The NHS – the envy of the world, according to socialist mythology – kills about 12,000 patients a year, needlessly. One of them was 22-year old Kane Gorny who died of dehydration at St George’s Hospital, Tooting in 2010 after medical staff failed to give him either the water he needed to stay alive or the medication which would have allowed his body to absorb it. The poor young man grew so desperate he phoned the police on his mobile, but, when they turned up, the hospital told them there was nothing to see here, move along please – and Mr. Gorny died of thirst. (In case anyone imagines that what happened to Kane Gorny was a mere aberration, read this Mail Online article by Melissa Kite.)

Yesterday, the Home Secretary, poor old Teresa May, got a battery-farm’s worth of yolk on her face after admitting that 3,500 troops have been called in to handle security for the Olympics because G4S has failed to recruit sufficient staff to do the job, despite being paid £284million to sort it. Today, DMossEsq wonders what exactly the zillions of Home Office officials tasked with overseeing this sort of thing actually do all day (you can read the item here).
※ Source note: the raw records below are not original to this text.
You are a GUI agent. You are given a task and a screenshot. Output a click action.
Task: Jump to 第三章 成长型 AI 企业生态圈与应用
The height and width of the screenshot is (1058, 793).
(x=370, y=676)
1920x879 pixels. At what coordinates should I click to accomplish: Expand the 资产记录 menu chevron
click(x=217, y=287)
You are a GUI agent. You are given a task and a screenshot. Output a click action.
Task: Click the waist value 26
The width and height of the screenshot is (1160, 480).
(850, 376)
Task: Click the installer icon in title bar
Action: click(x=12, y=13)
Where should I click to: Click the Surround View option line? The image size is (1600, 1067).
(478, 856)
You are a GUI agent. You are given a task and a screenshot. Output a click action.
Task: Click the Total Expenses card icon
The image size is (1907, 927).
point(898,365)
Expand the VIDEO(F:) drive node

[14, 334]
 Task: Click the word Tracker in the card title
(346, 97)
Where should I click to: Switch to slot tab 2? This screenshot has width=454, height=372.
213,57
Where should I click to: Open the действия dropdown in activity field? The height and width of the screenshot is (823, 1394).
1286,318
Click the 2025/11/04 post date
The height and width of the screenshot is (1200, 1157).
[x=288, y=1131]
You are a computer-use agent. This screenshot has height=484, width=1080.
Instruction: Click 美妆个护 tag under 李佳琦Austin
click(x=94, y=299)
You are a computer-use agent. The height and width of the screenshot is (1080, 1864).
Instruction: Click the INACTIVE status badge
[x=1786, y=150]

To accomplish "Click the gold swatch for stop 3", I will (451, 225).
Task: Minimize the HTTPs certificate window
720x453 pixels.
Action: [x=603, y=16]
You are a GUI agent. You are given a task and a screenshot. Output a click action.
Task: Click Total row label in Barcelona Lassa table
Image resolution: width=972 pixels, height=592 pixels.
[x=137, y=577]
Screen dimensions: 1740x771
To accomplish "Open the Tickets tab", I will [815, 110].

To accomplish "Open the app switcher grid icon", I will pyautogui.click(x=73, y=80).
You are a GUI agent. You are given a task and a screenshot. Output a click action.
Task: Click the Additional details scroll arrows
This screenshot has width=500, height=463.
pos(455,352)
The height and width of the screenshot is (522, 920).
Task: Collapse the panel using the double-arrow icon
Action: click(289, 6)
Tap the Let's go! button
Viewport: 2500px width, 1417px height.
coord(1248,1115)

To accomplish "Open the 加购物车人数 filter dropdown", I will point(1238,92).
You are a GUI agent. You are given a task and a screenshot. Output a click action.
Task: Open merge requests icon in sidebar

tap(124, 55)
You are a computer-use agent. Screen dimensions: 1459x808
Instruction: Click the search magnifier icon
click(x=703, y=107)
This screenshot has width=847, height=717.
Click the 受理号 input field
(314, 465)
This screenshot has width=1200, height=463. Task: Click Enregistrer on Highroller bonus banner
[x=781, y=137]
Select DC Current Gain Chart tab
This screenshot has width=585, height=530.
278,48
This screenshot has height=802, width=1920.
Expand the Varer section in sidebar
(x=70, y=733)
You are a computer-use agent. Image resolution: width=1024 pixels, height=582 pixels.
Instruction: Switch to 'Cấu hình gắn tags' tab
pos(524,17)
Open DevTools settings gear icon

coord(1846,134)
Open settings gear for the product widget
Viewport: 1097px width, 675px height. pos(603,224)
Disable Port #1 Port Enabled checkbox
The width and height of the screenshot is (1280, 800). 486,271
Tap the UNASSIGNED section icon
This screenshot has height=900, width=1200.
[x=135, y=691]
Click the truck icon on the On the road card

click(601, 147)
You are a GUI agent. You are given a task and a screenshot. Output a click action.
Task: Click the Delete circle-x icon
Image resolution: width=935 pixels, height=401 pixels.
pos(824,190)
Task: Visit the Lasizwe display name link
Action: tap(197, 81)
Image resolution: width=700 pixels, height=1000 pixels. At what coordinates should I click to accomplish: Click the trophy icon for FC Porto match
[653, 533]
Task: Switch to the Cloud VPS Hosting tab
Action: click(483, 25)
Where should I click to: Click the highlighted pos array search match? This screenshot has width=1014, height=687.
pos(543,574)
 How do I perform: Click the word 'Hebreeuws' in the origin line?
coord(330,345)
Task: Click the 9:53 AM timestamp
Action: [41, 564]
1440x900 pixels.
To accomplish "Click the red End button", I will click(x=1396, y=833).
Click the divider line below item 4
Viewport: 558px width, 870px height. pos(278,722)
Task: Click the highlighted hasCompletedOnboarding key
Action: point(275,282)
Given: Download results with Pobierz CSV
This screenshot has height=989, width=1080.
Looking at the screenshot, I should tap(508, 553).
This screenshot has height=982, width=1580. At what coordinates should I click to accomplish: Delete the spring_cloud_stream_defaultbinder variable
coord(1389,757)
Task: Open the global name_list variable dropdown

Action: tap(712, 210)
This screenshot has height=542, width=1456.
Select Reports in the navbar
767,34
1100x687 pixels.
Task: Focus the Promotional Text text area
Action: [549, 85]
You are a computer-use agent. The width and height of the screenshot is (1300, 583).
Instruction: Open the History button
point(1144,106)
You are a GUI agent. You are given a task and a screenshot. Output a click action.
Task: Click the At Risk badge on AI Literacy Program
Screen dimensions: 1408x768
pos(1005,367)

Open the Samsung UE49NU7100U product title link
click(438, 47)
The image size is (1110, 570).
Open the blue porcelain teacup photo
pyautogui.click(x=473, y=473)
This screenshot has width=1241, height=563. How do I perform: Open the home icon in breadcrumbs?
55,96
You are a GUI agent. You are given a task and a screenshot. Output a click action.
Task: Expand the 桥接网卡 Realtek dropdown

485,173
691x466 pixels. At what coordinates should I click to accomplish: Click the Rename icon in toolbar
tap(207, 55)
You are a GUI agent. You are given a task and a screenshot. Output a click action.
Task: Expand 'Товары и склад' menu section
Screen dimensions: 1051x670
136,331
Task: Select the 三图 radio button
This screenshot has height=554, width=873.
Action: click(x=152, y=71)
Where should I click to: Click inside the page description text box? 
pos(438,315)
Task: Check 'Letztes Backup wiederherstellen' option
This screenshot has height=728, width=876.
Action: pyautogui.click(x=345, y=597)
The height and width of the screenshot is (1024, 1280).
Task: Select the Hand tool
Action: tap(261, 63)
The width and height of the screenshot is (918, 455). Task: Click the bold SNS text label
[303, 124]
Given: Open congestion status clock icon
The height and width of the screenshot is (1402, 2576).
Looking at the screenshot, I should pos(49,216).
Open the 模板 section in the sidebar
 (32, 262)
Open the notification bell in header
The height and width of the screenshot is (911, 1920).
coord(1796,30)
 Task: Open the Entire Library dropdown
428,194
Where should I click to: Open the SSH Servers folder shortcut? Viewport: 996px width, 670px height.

I’ve found the BBC mockumentary series, Twenty Twelve, almost unwatchable, not because it isn’t funny – on the contrary, it’s hilarious – but because it's obviously so close to the truth. This is the way stuff tends to get done – or more frequently, not done - these days: many people actually think and speak like this. I’ve experienced it at first hand in the higher echelons of the BBC and in some government departments. It’s terrifying.



Many people – especially administrators – spend their life pretending they know what they’re doing, making promises they have no idea if they can keep, and somehow getting away with it until the very moment the ordure hits the air-circulating device because the system they’re working within punishes realism while rewarding baseless optimism; because their job titles often offer no clue as to what their role is; much of the language in which their business is conducted is so meaningless it merely acts as a smokescreen for unfolding disaster; and because the visual aids available to project managers tend to make people feel relaxed about progress when they should be running around, shrieking “We’re all doomed!”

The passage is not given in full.